Your assignment >>
Transcribe part of the xstats patch below, beginning at the words "Support tx-packets, tx-bytes, tx-errors" and stopping after the words "insertions(+), 18 deletions(-)".

*** Document passage

Add xstats support for ntb rawdev.
Support tx-packets, tx-bytes, tx-errors and
rx-packets, rx-bytes, rx-missed.

Signed-off-by: Xiaoyun Li <xiaoyun.li@intel.com>
---
 drivers/raw/ntb/ntb.c | 135 ++++++++++++++++++++++++++++++++++++------
 drivers/raw/ntb/ntb.h |  11 ++++
 2 files changed, 128 insertions(+), 18 deletions(-)

diff --git a/drivers/raw/ntb/ntb.c b/drivers/raw/ntb/ntb.c
index 02784a134..7f26f8a4b 100644
--- a/drivers/raw/ntb/ntb.c
+++ b/drivers/raw/ntb/ntb.c
@@ -30,6 +30,17 @@ static const struct rte_pci_id pci_id_ntb_map[] = {
 	{ .vendor_id = 0, /* sentinel */ },
 };
 
+/* Align with enum ntb_xstats_idx */
+static struct rte_rawdev_xstats_name ntb_xstats_names[] = {
+	{"Tx-packets"},
+	{"Tx-bytes"},
+	{"Tx-errors"},
+	{"Rx-packets"},
+	{"Rx-bytes"},
+	{"Rx-missed"},
+};
+#define NTB_XSTATS_NUM RTE_DIM(ntb_xstats_names)
+
 static inline void
 ntb_link_cleanup(struct rte_rawdev *dev)
 {
@@ -538,6 +549,10 @@ ntb_queue_init(struct rte_rawdev *dev, uint16_t qp_id)
 	txq->last_avail = 0;
 	txq->nb_tx_free = txq->nb_tx_desc - 1;
 
+	/* Set per queue stats. */
+	for (i = 0; i < NTB_XSTATS_NUM; i++)
+		hw->ntb_xstats[i + NTB_XSTATS_NUM * (qp_id + 1)] = 0;
+
 	return 0;
 }
 
@@ -614,6 +629,7 @@ ntb_dev_configure(const struct rte_rawdev *dev, rte_rawdev_obj_t config)
 {
 	struct ntb_dev_config *conf = config;
 	struct ntb_hw *hw = dev->dev_private;
+	uint32_t xstats_num;
 	int ret;
 
 	hw->queue_pairs	= conf->num_queues;
@@ -624,6 +640,10 @@ ntb_dev_configure(const struct rte_rawdev *dev, rte_rawdev_obj_t config)
 			sizeof(struct ntb_rx_queue *) * hw->queue_pairs, 0);
 	hw->tx_queues = rte_zmalloc("ntb_tx_queues",
 			sizeof(struct ntb_tx_queue *) * hw->queue_pairs, 0);
+	/* First total stats, then per queue stats. */
+	xstats_num = (hw->queue_pairs + 1) * NTB_XSTATS_NUM;
+	hw->ntb_xstats = rte_zmalloc("ntb_xstats", xstats_num *
+				     sizeof(uint64_t), 0);
 
 	/* Start handshake with the peer. */
 	ret = ntb_handshake_work(dev);
@@ -645,6 +665,10 @@ ntb_dev_start(struct rte_rawdev *dev)

******
*** Collected material

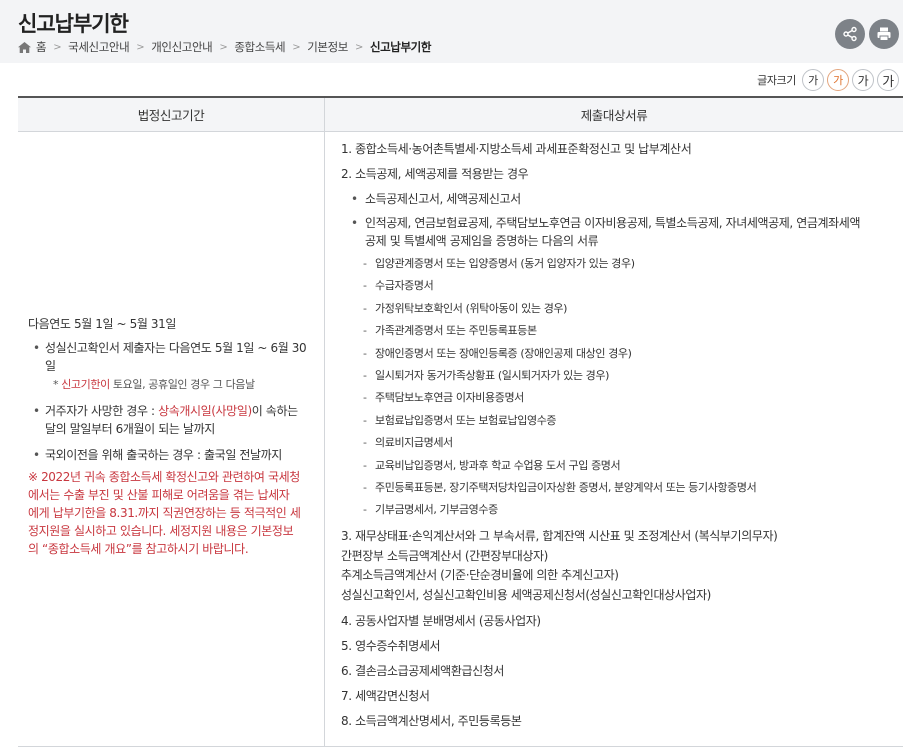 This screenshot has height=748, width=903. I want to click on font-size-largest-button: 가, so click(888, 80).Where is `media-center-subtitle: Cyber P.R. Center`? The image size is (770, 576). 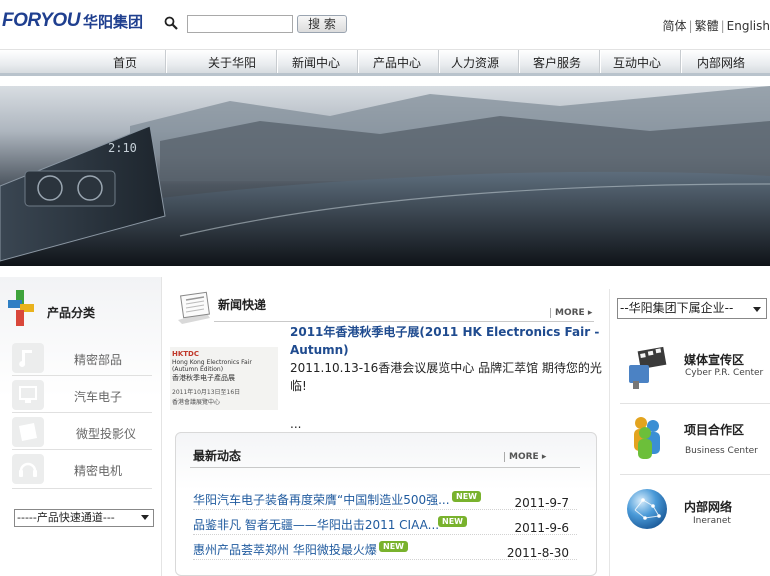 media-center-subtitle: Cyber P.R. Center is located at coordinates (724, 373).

******

Solution below >>
Support tx-packets, tx-bytes, tx-errors and
rx-packets, rx-bytes, rx-missed.

Signed-off-by: Xiaoyun Li <xiaoyun.li@intel.com>
---
 drivers/raw/ntb/ntb.c | 135 ++++++++++++++++++++++++++++++++++++------
 drivers/raw/ntb/ntb.h |  11 ++++
 2 files changed, 128 insertions(+), 18 deletions(-)